Academically speaking, selling is a function of marketing, as is advertising, promotion, and pricing. Practically speaking, marketing is what happens before the phone rings and selling is what happens after you answer the phone. Marketing is all about understanding the customer’s needs, figuring out how to get the message out, and negotiating the competitive landscape. Selling is all about the needs of the firm and is product focused; the desired outcome is financial in nature.

Part of the confusion about the definitions of the terms is how corporate America tends to treat marketing and sales organizationally. Many firms tend to align marketing with the manufacturing operation, while disassociating the marketing function from the sales organization.

The marketing organization tends to be lower paid, more technical, and is considered a staff function; the sales organization tends to be higher paid, more gregarious, and remotely located from the manufacturing plant. A chasm is created between the sales and marketing teams by this organizational design.

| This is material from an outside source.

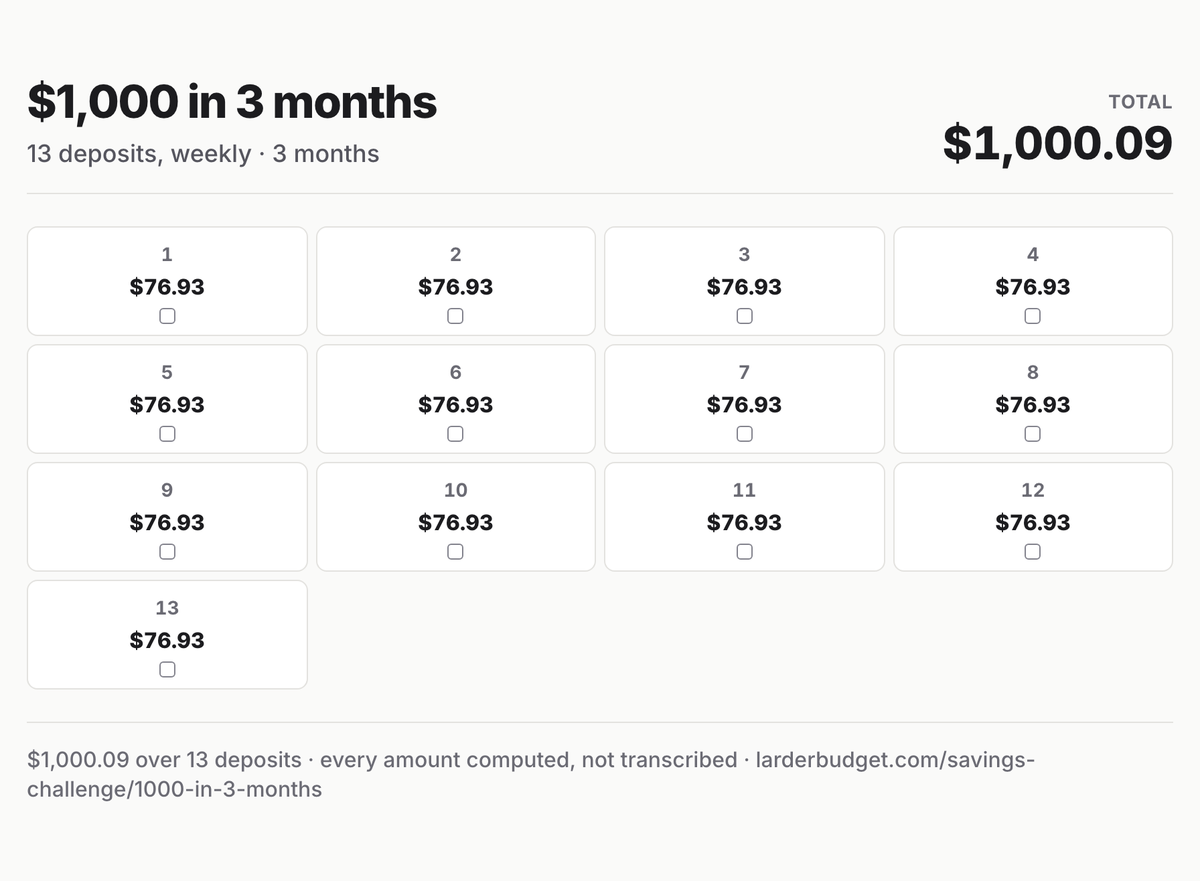The height and width of the screenshot is (881, 1200).
Task: Check off deposit 8
Action: [1032, 434]
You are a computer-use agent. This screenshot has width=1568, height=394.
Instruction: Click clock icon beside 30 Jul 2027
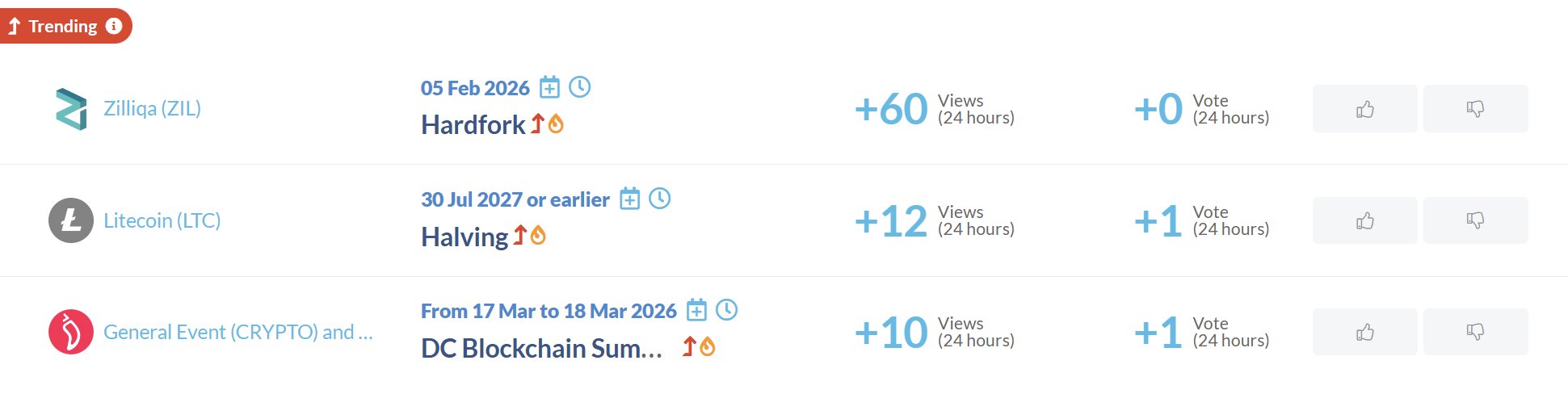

Instead of working as a team to serve the client, marketing and sales do combat about what is right for the customer and which team should control the decision-making authority. Thus, the debate about what is sales and what is marketing is rooted in the politics of corporate America. Luckily, small and medium sized businesses can organize sales and marketing as one department to avoid this type of conflict.

A little bit of philosophy: think marketing first, then sales. Marketing asks you to first think about the needs of the customer; selling often asks you to focus on your offering.